Her heart goes out to her fellow country men and women who have to face grinding poverty on a daily basis. “Oho, what a pity”, Maria thought as she considers how lucky she was to have escaped poverty in her own country by coming to the United Kingdom (UK).
“Life in the UK is bearable. That is only if you put aside the broken baby trolleys, half-burnt Yamaha motor bike, soiled muddy-boots and construction rubble damped in the backyard of her two-bedroomed house in Hatfield, UK”, contemplated Maria, as she cooks the meal.
“It is peaceful here in England, because one does not have to worry daily about food price increases, shortage of fuel and electricity, like it is the case back home in Zimbabwe”, she continues to think positively, even though at the back her mind marriage problems do bother her.
The junk behind the house was what Maria has to come to terms with, just as she has come to accept her marital problems. It blended the ugly and the beauty that England has to offer.
Sometimes she thinks of acting on Grace’s advice, one of her friends to ask for relocation to somewhere else on the basis of the danger being posed by the junk in the backyard to her five year old daughter, Chichi.
As Maria thought about this, her daughter Chichi slept peacefully on a sofa.
Chichi began to moan, and moved in her sleep, and with a fairy tales book resting on her chest, she landed on a floor.
Pulling the pot of Sadza from the stove, Maria walked over to lift up Chichi and walked her gently to the bedroom upstairs, and left her peacefully resting.
A glance at her watch made Maria to realize that it was half past twelve. That is nearly time for her husband to get his meal and she knows that he likes to have his meals ready, the moment he walks through the door.
She hurried downstairs to finish preparing for meals after laying the girl to sleep. Gripped by the fear of offending her husband she prepared sadza, as the chicken stew was ready exactly the way her husband likes to have it.
The car pulled off outside just as Maria finished preparing sadza. Her adrenalin Jumped, as the fear of offending her husband griped her. “It’s him”, she thought terrified by the fact that she knew her husband wanted his meals ready the moment he walked through the door.
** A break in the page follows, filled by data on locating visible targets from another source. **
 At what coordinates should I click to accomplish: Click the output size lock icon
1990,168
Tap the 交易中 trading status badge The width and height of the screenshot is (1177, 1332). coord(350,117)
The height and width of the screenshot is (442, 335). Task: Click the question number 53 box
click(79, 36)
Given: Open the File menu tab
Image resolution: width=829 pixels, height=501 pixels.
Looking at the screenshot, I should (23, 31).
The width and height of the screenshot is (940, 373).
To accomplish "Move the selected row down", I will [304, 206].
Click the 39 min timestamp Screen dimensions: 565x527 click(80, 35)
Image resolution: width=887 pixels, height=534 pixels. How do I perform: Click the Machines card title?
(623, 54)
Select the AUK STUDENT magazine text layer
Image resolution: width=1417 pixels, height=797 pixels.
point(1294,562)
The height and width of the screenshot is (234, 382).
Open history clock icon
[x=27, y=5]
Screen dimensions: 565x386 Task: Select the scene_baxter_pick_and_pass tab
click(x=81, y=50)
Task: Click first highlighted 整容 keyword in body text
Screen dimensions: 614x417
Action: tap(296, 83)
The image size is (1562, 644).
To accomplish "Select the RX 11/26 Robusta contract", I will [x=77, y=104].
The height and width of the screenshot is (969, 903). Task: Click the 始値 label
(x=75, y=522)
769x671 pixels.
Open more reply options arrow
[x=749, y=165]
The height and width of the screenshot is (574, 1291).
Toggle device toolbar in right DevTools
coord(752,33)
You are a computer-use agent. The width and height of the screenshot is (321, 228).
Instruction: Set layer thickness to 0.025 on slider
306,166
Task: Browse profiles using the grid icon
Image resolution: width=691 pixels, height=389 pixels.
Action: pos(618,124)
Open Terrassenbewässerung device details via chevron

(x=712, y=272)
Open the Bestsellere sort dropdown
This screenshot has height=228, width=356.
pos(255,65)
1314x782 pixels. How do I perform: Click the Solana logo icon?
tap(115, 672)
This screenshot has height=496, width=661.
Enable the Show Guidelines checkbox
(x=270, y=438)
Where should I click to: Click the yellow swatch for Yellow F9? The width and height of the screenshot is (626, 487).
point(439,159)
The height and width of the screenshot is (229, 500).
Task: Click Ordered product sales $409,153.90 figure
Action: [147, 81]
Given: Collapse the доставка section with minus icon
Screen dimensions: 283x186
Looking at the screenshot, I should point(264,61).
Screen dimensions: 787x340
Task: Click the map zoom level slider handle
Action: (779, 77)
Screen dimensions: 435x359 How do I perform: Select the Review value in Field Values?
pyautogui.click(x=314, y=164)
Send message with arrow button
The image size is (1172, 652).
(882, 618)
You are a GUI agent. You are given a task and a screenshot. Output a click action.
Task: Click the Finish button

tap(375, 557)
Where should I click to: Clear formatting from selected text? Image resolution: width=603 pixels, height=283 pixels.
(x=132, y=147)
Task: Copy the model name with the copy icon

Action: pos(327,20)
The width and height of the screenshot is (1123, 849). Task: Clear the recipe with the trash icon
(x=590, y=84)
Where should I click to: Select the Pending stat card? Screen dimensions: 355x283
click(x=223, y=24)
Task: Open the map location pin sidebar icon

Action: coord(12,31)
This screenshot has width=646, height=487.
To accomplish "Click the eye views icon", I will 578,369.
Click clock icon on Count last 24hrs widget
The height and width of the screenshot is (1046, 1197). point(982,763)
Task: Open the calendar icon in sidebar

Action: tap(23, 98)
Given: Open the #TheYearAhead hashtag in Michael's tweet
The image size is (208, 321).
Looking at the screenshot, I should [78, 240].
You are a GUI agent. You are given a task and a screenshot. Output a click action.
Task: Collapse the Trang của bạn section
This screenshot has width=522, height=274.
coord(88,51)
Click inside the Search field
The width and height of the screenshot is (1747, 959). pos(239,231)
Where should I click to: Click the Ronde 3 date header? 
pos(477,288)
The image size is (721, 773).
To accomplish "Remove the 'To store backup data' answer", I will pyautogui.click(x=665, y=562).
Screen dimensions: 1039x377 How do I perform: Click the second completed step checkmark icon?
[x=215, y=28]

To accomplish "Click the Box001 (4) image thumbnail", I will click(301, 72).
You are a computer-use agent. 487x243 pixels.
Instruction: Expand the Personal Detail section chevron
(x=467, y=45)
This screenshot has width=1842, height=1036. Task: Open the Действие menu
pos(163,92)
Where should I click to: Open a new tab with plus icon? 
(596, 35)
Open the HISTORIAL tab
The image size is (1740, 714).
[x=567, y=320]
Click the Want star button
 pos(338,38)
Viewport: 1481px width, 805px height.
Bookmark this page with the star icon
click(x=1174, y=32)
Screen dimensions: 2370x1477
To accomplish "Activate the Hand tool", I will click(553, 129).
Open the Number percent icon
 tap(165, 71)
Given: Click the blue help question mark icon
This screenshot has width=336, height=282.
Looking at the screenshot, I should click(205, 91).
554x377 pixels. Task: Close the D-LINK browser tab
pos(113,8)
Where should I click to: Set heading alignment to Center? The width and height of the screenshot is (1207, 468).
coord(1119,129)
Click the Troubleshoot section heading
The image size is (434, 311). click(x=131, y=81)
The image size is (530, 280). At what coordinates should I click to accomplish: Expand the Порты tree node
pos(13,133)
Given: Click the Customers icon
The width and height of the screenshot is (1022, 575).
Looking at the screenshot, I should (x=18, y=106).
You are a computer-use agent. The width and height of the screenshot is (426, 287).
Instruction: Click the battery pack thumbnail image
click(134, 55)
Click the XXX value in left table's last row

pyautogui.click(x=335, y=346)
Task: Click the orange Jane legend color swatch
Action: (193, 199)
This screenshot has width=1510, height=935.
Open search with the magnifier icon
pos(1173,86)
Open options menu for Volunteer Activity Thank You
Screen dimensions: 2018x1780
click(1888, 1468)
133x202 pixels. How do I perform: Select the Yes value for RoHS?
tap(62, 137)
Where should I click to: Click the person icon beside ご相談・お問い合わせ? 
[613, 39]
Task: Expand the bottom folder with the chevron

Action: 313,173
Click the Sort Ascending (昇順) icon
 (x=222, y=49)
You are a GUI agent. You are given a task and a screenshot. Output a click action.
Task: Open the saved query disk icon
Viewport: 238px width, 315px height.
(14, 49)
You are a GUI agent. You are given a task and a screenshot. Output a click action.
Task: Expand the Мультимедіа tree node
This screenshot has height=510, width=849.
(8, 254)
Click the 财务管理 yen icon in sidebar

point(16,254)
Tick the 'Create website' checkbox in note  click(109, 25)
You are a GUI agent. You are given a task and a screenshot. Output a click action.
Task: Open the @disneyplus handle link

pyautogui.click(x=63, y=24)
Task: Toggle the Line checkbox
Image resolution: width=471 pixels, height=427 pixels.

The back door opened quietly and Maria’s husband walked in. Maria has always wondered if his stealthily way of opening the door was his plot of hoping that he would one day caught her in her act of mischief.
For a moment as he came, Maria’s husband stood at the kitchen watching her silently without saying a word or greeting.
“How was work”, Maria asked him in English. Always She has to be the one breaking the ice.
“OK” , he replied in Shona.
Maria sensed that he was in one of his foul moods. She wanted to go upstairs but leaving him alone would not be a good idea. “I know he wants to diffuse the tension the demons brewing in his chest”, Maria began to figure it out in her mind.
He walked straight to the living room and sat at the dining table, and waited for her to bring the meals. Placing two plates on a tray, one for sadza and one for chicken stew, she stole a glance at her husband’s grumpy face. “This moody face makes him to look two times older than his age,” she thought inwardly.
“Where is Chichi?” he asked without taking his eyes off from the meal.
“Sleeping,” Maria replied
“Has she eaten?” he asked
“Yes, she has”, replied Maria
With his hand tenderizing a lump of sadza inside, he pointed a clenched fist at her and asked; “And you. Have you eaten?”
“I have eaten too,” Maria answered, but by this time she sensed that the storm was brewing. She pulled the chair and sat down at the table.
He just groaned and concentrated on his food, as he threw lumps after lumps of sadza into his mouth and swallowing with a great deal of noise.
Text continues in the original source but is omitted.